According to Marko, the most effective solution is to strengthen the shoulder rotator muscle and the bone muscle to reduce the pressure on the neck and shoulders. However, for faster repairs, according to experts, there are several ways to relieve the pain muscle and strain on the neck and shoulders.

Ensuring a suitable and specific desk for you can make a big difference, according to Christynne Helfrich, PT, DPT, OCS, Physical Therapists at Hinge Health.

"Ensuring the monitor parallel to the eye can help keep the head and neck in a neutral and relaxed position. The elbow must lean comfortably on the back of the hand or table. In addition, ensuring the wrist is in a neutral position when typing or using a mouse can help," explained Helfrich.

One of the best ways to prevent neck and shoulder muscle tension is to limit being in one position for too long.

"Fending hours in front of a computer or cell phone can cause stiffness and pain due to the mobility in the neck and shoulders," explained Helfrich.

"Expand one to two minutes each hour to move your head from one side to the other to help stretch the muscles of your neck and shoulders."

"Nyeri on the shoulders and neck is very common in the modern world that focuses on technology. From looking at the cellphone, working in front of the computer, to daily stress, neck and shoulders often feel it first," said Snyder.

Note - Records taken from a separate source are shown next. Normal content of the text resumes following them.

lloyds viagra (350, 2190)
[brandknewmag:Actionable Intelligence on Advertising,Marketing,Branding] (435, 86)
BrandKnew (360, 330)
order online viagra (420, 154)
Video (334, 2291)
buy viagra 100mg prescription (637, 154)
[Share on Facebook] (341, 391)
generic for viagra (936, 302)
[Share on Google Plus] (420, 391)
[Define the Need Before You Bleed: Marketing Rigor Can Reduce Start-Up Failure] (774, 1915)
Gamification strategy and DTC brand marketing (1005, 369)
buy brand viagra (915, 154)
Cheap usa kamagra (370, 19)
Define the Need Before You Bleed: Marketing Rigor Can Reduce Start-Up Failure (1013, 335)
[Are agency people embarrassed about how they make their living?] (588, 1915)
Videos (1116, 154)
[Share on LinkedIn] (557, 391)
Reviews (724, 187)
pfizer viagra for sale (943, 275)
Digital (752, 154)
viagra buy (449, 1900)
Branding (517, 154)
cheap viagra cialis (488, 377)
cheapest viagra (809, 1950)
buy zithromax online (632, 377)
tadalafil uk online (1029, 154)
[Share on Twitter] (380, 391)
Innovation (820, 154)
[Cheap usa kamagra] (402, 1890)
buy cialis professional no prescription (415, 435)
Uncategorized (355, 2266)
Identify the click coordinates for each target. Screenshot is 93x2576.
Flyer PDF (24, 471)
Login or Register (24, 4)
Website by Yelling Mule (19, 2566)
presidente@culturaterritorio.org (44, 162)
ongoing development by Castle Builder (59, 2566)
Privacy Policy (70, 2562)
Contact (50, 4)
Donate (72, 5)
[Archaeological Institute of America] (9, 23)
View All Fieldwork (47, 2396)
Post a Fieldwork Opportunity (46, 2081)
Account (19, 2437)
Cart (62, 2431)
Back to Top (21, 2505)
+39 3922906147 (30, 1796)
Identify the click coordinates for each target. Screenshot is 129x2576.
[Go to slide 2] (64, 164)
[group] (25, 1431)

"The first recommendations always start with a posture. Turn your shoulders back and close your bones. This simple movement should feel awkward but very good. For people who work in front of the computer all day long, try doing this every hour throughout the day. A little change in body posture can make a big difference."

With repetition, you will master it and the body will soon find harmony with this new position and rearrange the previous poor posture.

The shoulder movement can relax muscles and tendons around the shoulder joints, which relieve tension and tightness, increase blood flow, and increase mobility. Close your shoulders to your ears, turn your shoulders forward, and press the spine downwards and backwards. Finally, return your shoulders to a neutral position. You can do the same movement in the opposite direction, so first raise your shoulders towards your ears, turn your shoulders back, flip your spine, then end it by moving forward and backward to the starting position.

Bekat bone is a triangular bone in the upper back that is connected to several upper back and shoulder muscles. According to Helfrich, you can stretch your tense muscles and relieve tensions in your neck and shoulders by squeezing them. Doing this movement is easy: "Try to flip your spine and hold it for 5 seconds; repeat ten times throughout the day," said Helfrich.

Deep breathing exercise is known to help relieve stress and anxiety and calm you to make it more relaxed, making it very suitable for neck pain due to stress. According to Helfrich, stress can cause you to breathe using the upper chest muscles.

"Because the body is not designed to do this in the long term, this can lead to an increase in tension and pain in the upper neck, shoulders and back area," he explained.

"Focus on breathing from the stomach first so that the body can pull and exhale deeply."